Selon les matérialistes, le monde n’existe que comme monde matériel. Un représentant de cette position est Hobbes. Il explique le processus de la perception de la manière suivante: « La cause de la sensation est le corps extérieur, ou objet, qui presse l’organe à chaque sensation, soit immédiatement, …, soit médiatement, … ; cette pression, par l’intermédiaire des nerfs et des membranes, induit un mouvement continu vers l’intérieur, jusqu’au cerveau, et de là jusqu’au cœur » (p.16).(2) L’homme comme machine, qui obéit aux lois du choc.
Selon les idéalistes, le monde n’existe que comme monde immatériel. Par exemple Berkeley écrit: « There is no other substance than spirit, or that which perceives. » (§30)(3)
Selon la position dualiste, une répartition du monde est possible, car on suppose l’existence de deux substances, en effet le corps et l’esprit. On peut distinguer plusieurs positions, qui se distinguent – entre autres – concernant leurs suppositions quant à la relation entre ces deux substances ; dans ce qui suit, je n’en entre pas dans le détail.(4) Un représentant de cette position est Descartes, qui distingue dans son œuvre « Meditationes de Prima Philosophia » la res extensa et la res cogitans. Dans le passage 2.1.2 je reviens sur Descartes.

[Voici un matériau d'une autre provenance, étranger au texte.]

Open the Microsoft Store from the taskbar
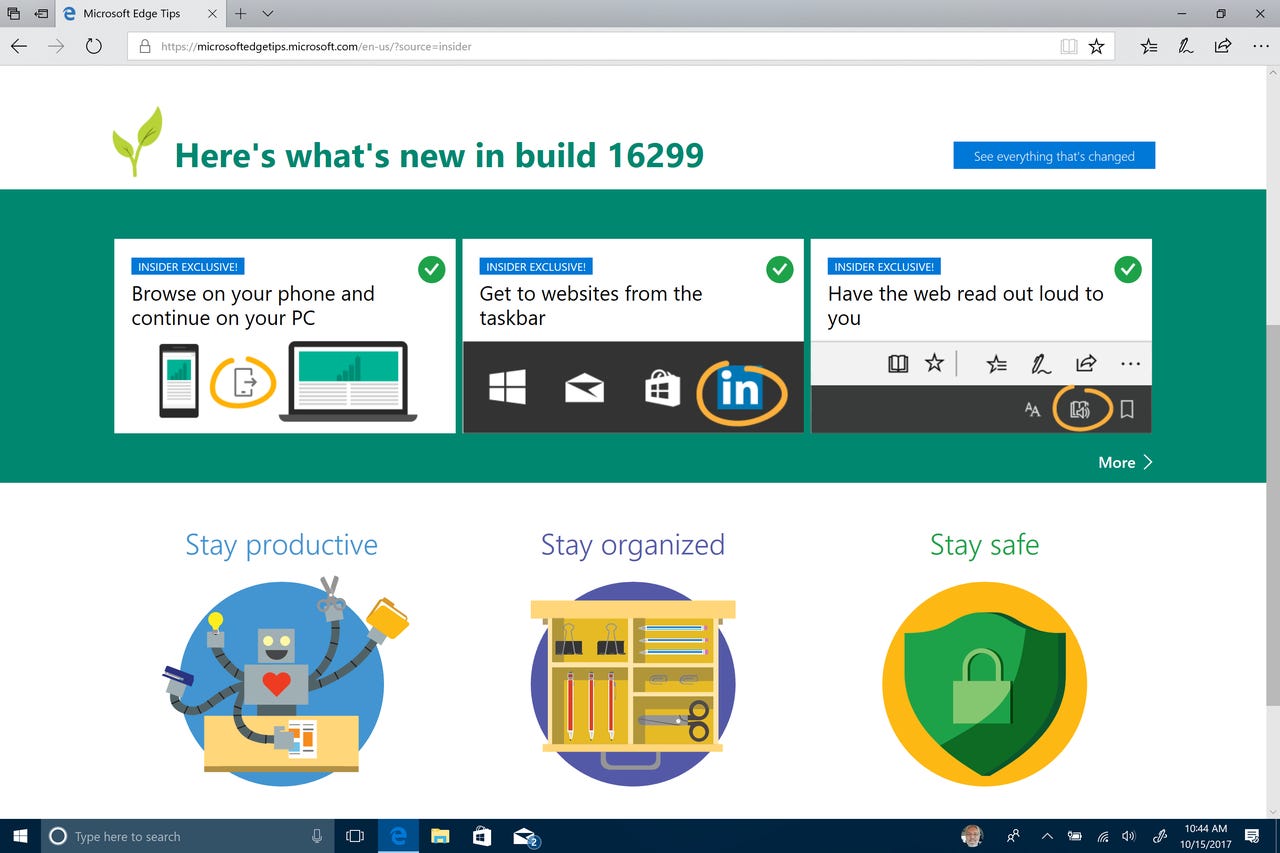 tap(481, 836)
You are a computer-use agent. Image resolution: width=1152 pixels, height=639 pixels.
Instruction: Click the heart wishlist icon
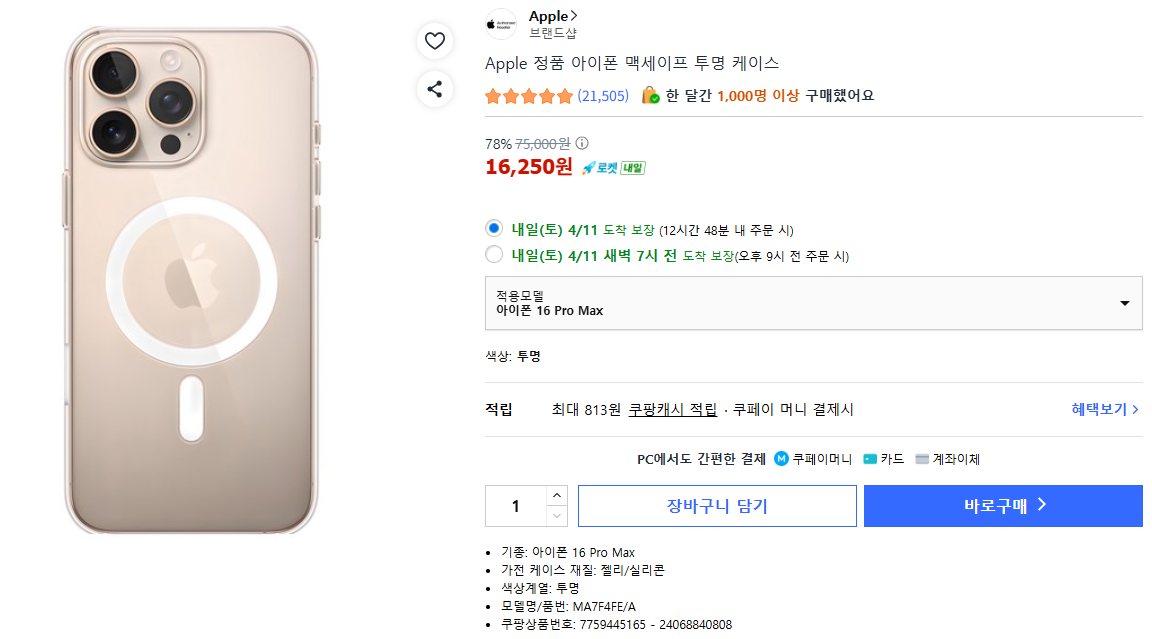(434, 41)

Selon la position polyiste, une répartition du monde est possible aussi, car on suppose l’existence de plusieurs substances, au cas extrême d’un nombre infini. Par exemple Leibniz décrit dans son œuvre « Monadologie » les monades comme « substance simple » (§1), et il écrit : « Car il n’y a jamais dans la nature deux êtres, qui soient parfaitement l’un comme l’autre et où il ne soit possible de trouver une différence interne. » (§9) Selon Leibniz il y a autant de substances simples qu’il y a des monades.
Bien que cette position puisse aussi être une base pour la répartition du monde, cette position n’est pas le point de départ de l’argumentation qui suit, car pour cette argumentation la position dualiste suffit.

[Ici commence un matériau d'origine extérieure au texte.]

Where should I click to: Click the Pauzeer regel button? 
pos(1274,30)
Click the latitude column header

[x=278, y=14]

(1) Cela s’applique aussi au monisme de Spinoza. Il est vrai, qu’il distingue le corps et l’âme, mais ce ne sont pas deux substances, mais deux modi d’une substance, en effet la substance de dieu. Il écrit: « L’esprit et le corps, c’est un seul et même individu que l’on conçoit tantôt sous l’attribut de la pensée, tantôt sous celui de l’etendue. » (Ethique, II, prop. 21).
(2) Autre représentants de la position matérialiste sont par exemple Demokrit, Gassendi, Diderot, Feuerbach ou La Mettrie. Cf ; Lange, F. A ., Geschichte des Materialismus, 1974
(3) Représentants d’Idéalisme sont enter autres Platon, Kant et Hegel. Cf. Willmann, O. Geschichte des Idealismus, Vol. I, 1973, Vol. II, 1975 ; Vol. III, 1979
(4) Un problème des théories dualistes est la question, comment on peut s’imaginer la relation entre le corps et l’esprit (problème corps-esprit) : „ Si l’âme est le contraire du corps, il n’est guère étonnant que se pose le problème de leur union et que des difficultés insurmontables surgissent.“ (Chantal Jaquet, „Le Corps“, p. 148).